La rivelazione di Gesù come re e Messia avviene paradossalmente al termine della sua vita: qui e soprattutto alla domanda di Pilato: «Sei tu il re dei Giudei?» (Mc 15,2). Domanda simile sarà fatta dal sommo sacerdote Caifa: «Sei tu il Messia?» (14,61). Le risposte di Gesù, in tutti e due i casi, interpellano la nostra fede. Ma, e qui è la sfida ad essa, che Gesù sia il re del suo popolo, e anche dell’universo, lo si coglie soprattutto dalle parole di scherno dei soldati: «Salve, re dei Giudei», e dalla scritta sulla croce: «Il re dei Giudei» (15,26).

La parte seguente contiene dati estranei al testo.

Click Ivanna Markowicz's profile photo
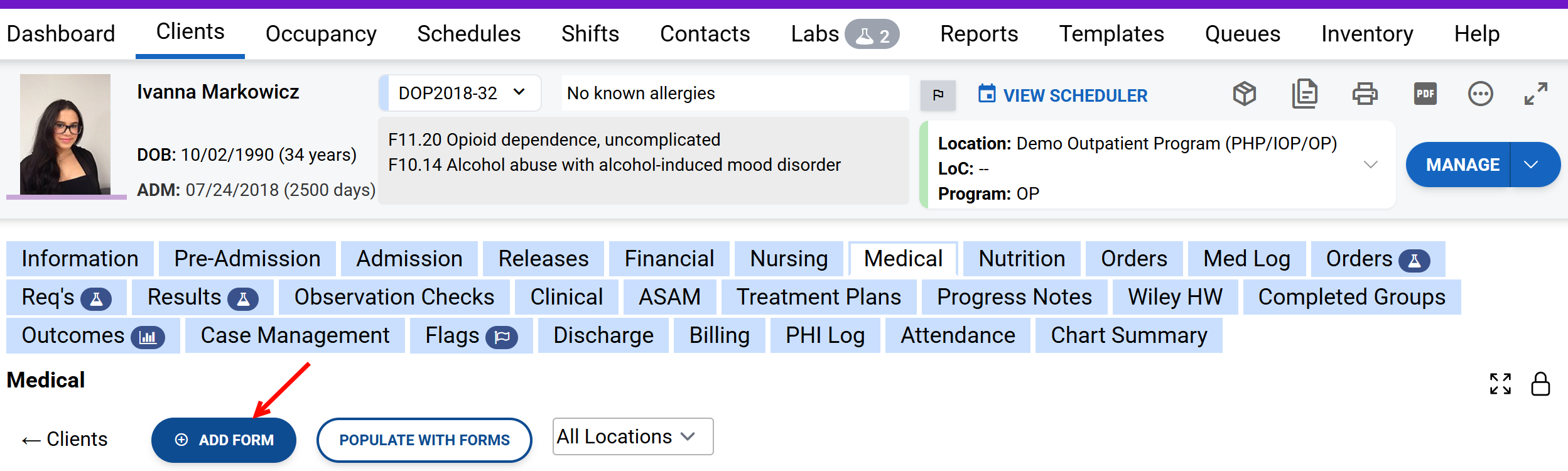This screenshot has width=1568, height=471. 65,134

Un’ultima sottolineatura, che riguarda l’uso delle fonti rabbiniche per la comprensione del Nuovo Testamento. Michel Remaud richiama infatti una tradizione giudaica riguardante una particolare asina, quella di Abramo. Così recita una testimonianza antica (che non era ancora fissata in questa forma, ma magari si stava già formando ai tempi di Gesù): «Abramo si alzò di buon mattino, prese con sé Ismaele, Eleazaro e Isacco suo figlio, e sellò il suo asino. Quest’asino è il figlio dell’asina che era stata creata al crepuscolo. È l’asino che cavalcò Mosè quando scese in Egitto (cf. Es 4,20), ed è l’asino che cavalcherà il Figlio di David, come è detto: “Esulta, figlia di Sion, giubila, figlia di Gerusalemme! Ecco, a te viene il tuo re, umile, cavalca un asino, un puledro figlio d’asina”» (Pirqe de-Rabbi Eliezer). Questa tradizione popolare ebraica è originata dall’interpretazione del racconto della “legatura” di Isacco di Gen 22, e dal fatto che dell’asina di Abramo non si ha più traccia alla fine di quella storia: si credeva, appunto, che fosse rimasta nei dintorni del monte Moria (ovvero il monte del tempio di Gerusalemme nella tradizione giudaica – già secondo 2Cr 3,1) ad attendere il Messia. Il significato teologico dell’identificazione tra l’asina di Abramo e di Mosè e quella del Messia è importante: l’asino nelle fonti rabbiniche non è soltanto un simbolo messianico, ma un animale umile e indispensabile per Israele, un segno vivo della continuità del disegno divino, che partiva da Abramo e si compie ora in Gesù. Non si deve sottovalutare questa credenza, soprattutto per una ragione. Essa infatti è stata custodita e trasmessa nella tradizione giudaica anche dopo che i cristiani l’hanno così palesemente riferita al loro Messia. Se non fosse stata antica e già conosciuta al tempo in cui i vangeli vengono composti, non sarebbe stata certo creata, in quanto dava modo alla Chiesa di vedervi riflesso l’ingresso messianico di Gesù a Gerusalemme. Matteo dunque poteva essere al corrente di questo midrash, e ciò spiegherebbe anche perché l’evangelista non riporta l’informazione – che si trova invece in Marco e in Luca – circa il fatto che su quell’asina/o nessuno era ancora salito (cf. Mc 11,2; Lc 19,30): l’asina del Messia secondo la tradizione giudaica, che Matteo forse conosceva, era già stata la cavalcatura di qualcuno, Abramo e Mosè!